* **WORK TO BE COMPLETED**
Please rewrite all the entries below, replacing "Blogs" with "Noticias" and changing nothing else. Leave the pictures out of your answer.

* **DATA EXTRACT**
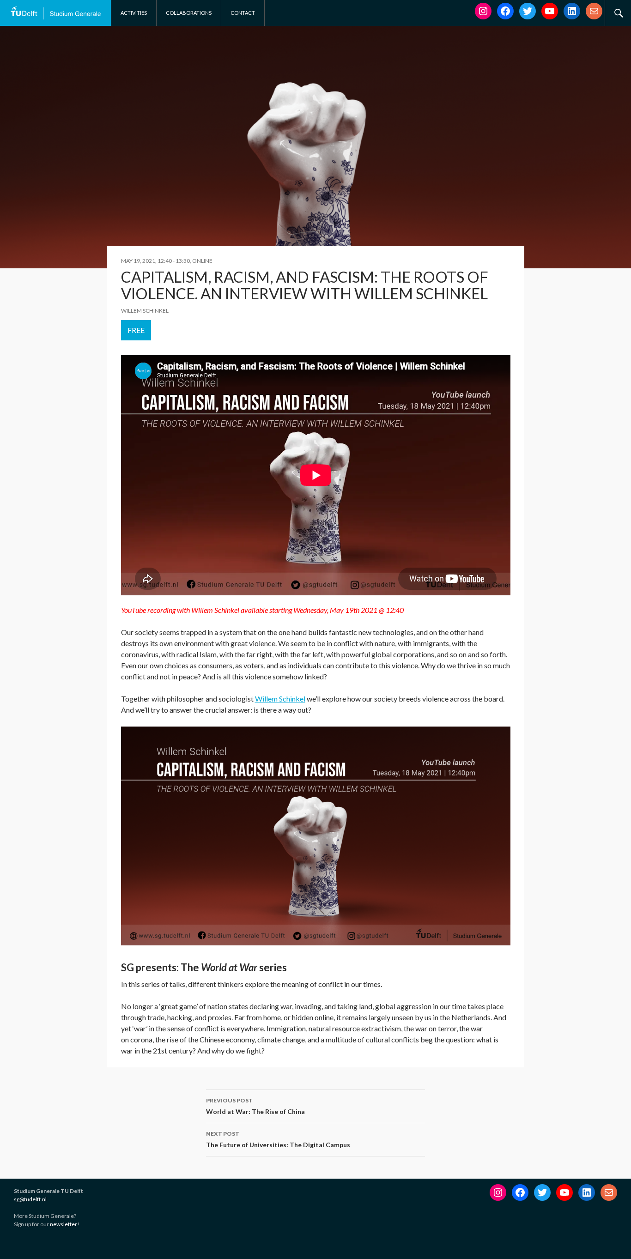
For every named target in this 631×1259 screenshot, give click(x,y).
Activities (134, 13)
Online (202, 260)
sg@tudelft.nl (30, 1199)
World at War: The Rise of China (255, 1106)
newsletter (63, 1224)
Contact (243, 13)
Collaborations (189, 13)
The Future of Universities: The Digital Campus (278, 1139)
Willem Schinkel (280, 698)
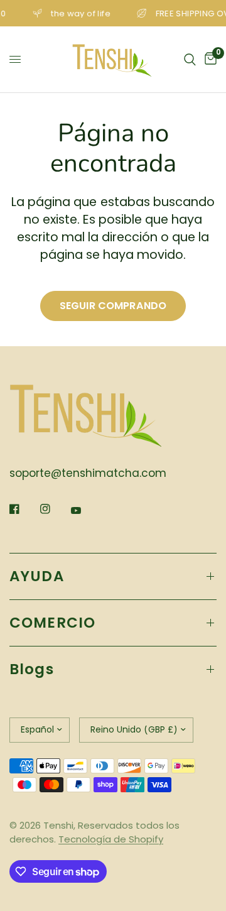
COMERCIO (52, 623)
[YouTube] (85, 511)
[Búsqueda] (190, 59)
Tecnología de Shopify (110, 839)
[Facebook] (23, 509)
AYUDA (36, 576)
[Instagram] (54, 509)
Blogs (31, 669)
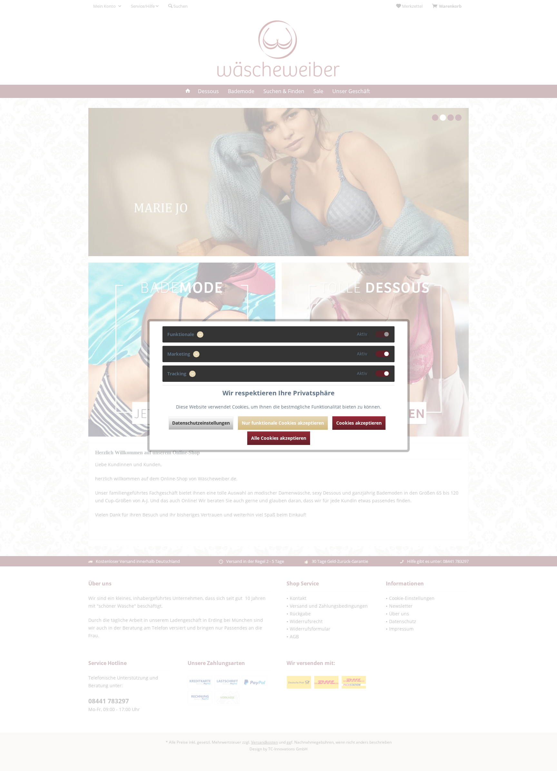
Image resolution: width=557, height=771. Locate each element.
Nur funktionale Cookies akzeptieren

* **SOLUTION TO THIS EXERCISE**
For every named target in this 631×1259 screenshot, give click(x,y).
Activities (134, 13)
Online (202, 260)
sg@tudelft.nl (30, 1199)
World at War: The Rise of China (255, 1106)
newsletter (63, 1224)
Contact (243, 13)
Collaborations (189, 13)
The Future of Universities: The Digital Campus (278, 1139)
Willem Schinkel (280, 698)
COMERCIO (52, 623)
[YouTube] (85, 511)
[Búsqueda] (190, 59)
Tecnología de Shopify (110, 839)
[Facebook] (23, 509)
AYUDA (36, 576)
[Instagram] (54, 509)
Noticias (31, 669)
Image resolution: width=557, height=771. Locate each element.
Nur funktionale Cookies akzeptieren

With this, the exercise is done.